Navigate

CCI-001818

CCI-001818 Definition

The organization analyzes changes to the information system in a separate test environment before installation in an operational environment.

Status
Type	CheckType.policy

Master Assessment Datasheet

Implementation Guidance

The organization being inspected/assessed documents and employs a policy to analyze changes to the information system in a separate test environment before installation in an operational environment, looking for security impacts due to flaws, weaknesses, incompatibility, or intentional malice.

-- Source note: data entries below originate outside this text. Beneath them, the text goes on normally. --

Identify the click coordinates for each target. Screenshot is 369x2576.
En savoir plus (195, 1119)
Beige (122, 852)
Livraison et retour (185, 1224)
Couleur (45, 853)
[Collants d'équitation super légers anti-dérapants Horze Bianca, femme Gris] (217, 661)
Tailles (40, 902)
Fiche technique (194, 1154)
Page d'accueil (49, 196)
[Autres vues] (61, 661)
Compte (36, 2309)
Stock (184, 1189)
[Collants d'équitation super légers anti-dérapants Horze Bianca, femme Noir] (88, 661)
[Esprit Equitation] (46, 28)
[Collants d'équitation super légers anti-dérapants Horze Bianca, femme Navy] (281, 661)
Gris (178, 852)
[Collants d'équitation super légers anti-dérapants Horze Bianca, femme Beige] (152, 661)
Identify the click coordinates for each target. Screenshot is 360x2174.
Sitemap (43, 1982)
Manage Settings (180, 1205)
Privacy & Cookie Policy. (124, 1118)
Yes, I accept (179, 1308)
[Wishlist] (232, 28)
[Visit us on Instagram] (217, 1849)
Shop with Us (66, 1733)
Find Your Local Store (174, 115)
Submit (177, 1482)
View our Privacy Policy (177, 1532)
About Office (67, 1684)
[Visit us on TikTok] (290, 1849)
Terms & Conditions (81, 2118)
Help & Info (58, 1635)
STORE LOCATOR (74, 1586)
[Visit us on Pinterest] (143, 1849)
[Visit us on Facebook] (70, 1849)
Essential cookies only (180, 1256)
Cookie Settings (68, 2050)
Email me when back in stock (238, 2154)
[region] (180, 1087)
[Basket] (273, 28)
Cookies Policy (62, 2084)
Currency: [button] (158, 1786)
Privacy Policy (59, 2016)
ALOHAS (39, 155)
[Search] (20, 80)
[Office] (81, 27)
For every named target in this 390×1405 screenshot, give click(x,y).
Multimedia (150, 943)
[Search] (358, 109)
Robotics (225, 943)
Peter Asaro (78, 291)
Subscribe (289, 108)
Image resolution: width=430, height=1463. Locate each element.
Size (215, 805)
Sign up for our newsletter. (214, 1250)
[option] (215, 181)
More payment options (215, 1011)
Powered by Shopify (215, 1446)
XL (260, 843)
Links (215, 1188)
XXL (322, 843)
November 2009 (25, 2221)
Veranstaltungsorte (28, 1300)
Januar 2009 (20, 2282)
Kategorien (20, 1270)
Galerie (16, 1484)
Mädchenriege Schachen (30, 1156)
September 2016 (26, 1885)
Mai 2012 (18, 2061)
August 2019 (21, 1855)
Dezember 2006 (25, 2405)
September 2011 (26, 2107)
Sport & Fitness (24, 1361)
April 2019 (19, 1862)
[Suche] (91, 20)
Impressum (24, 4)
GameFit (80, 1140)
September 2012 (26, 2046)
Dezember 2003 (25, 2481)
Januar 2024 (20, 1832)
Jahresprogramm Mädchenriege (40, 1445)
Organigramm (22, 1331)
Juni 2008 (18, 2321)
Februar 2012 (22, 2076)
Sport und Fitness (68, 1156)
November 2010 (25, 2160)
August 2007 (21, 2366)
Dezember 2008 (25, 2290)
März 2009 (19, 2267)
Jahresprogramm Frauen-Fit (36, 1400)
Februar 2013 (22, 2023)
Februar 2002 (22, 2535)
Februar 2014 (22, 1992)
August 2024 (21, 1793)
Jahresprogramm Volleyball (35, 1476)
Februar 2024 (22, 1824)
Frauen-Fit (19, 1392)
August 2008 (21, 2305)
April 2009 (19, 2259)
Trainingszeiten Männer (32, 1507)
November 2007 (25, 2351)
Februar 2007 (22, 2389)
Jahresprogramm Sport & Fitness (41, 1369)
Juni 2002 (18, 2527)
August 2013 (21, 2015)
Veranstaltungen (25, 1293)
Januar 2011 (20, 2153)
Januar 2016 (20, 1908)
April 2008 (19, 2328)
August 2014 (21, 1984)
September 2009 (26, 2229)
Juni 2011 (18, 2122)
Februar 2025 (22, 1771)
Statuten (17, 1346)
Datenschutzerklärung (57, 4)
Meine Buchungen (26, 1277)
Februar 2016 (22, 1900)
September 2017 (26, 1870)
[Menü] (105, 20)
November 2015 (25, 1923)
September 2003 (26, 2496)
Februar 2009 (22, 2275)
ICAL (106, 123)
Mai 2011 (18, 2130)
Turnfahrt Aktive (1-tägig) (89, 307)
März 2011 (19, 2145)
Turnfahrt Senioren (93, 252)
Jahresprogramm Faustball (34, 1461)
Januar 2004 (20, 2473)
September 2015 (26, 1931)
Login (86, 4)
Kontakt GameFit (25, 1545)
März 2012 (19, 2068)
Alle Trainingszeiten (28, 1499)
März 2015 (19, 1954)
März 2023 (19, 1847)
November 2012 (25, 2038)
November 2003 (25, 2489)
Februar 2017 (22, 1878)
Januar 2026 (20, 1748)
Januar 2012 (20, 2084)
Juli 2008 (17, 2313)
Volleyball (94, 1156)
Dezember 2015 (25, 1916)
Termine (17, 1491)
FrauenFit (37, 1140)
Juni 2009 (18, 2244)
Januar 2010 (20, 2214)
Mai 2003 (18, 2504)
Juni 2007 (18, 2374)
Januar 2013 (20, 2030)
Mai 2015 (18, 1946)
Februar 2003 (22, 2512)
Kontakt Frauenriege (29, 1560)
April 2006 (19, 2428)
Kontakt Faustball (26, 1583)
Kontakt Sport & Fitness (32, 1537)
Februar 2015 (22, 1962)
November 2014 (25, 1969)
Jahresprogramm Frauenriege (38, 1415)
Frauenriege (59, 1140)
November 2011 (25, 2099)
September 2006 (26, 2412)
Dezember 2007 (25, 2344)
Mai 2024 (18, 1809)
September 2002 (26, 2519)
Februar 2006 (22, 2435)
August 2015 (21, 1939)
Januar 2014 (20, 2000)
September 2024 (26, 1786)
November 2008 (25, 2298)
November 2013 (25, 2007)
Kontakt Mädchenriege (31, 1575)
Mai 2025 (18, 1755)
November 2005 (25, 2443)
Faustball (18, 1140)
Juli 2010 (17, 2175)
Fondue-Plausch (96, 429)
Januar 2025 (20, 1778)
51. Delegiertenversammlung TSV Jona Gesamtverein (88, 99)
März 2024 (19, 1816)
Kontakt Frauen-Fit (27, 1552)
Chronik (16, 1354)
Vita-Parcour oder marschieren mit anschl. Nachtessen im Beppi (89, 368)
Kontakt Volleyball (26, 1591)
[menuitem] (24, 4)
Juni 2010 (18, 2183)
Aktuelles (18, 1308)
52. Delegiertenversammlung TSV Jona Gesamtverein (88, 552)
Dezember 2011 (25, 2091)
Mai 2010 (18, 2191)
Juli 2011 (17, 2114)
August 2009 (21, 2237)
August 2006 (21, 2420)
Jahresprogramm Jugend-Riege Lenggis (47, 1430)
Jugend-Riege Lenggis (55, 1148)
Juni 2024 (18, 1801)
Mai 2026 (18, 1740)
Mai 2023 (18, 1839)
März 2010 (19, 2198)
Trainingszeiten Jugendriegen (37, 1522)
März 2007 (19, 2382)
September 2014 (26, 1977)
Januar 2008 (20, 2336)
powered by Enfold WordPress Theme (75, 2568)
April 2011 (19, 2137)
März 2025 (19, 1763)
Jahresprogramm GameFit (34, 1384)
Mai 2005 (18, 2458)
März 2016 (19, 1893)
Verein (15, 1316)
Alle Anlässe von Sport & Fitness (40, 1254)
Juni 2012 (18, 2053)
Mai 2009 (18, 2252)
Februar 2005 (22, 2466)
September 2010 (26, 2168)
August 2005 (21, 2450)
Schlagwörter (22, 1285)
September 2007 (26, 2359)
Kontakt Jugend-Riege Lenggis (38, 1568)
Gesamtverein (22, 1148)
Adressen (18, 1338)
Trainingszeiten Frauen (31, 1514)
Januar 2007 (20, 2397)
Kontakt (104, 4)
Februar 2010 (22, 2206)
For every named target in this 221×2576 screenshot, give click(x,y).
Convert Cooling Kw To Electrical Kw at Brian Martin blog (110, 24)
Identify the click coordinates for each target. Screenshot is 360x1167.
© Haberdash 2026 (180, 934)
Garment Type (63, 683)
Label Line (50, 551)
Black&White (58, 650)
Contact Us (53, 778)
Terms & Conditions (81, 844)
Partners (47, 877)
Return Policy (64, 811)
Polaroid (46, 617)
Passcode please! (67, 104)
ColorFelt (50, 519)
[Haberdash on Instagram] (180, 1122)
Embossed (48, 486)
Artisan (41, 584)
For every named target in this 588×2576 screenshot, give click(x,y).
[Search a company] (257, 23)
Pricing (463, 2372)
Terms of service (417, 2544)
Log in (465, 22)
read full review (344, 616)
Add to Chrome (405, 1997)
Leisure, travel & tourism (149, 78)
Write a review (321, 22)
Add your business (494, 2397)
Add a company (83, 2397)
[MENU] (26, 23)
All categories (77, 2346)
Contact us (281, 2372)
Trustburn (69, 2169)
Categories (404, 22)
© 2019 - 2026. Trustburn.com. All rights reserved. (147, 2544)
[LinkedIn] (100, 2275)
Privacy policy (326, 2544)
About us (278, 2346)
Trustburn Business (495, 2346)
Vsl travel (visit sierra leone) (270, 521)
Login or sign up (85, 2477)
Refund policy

The organization must maintain records of analysis of changes to the information system.

Validation Procedures

The organization conducting the inspection/assessment obtains and examines the documented policy for analyzing changes as well as records of analysis to ensure the organization being inspected/assessed analyzes changes to the information system in a separate test environment before installation in an operational environment, looking for security impacts due to flaws, weaknesses, incompatibility, or intentional malice.

Compelling Evidence

1.) Signed and dated policy to analyze changes to the information system in a separate test environment before installation in an operational environment, looks for security impacts due to flaws, weaknesses, incompatibility, or intentional malice. 2.) Records of analysis

Related Controls

The controls below (if any) were marked by NIST as being related to CCI-001818.

Control	Description
CM-4 (1)	The organization analyzes changes to the information system in a separate test environment before implementation in an operational environment, looking for security impacts due to flaws, weaknesses, incompatibility, or intentional malice.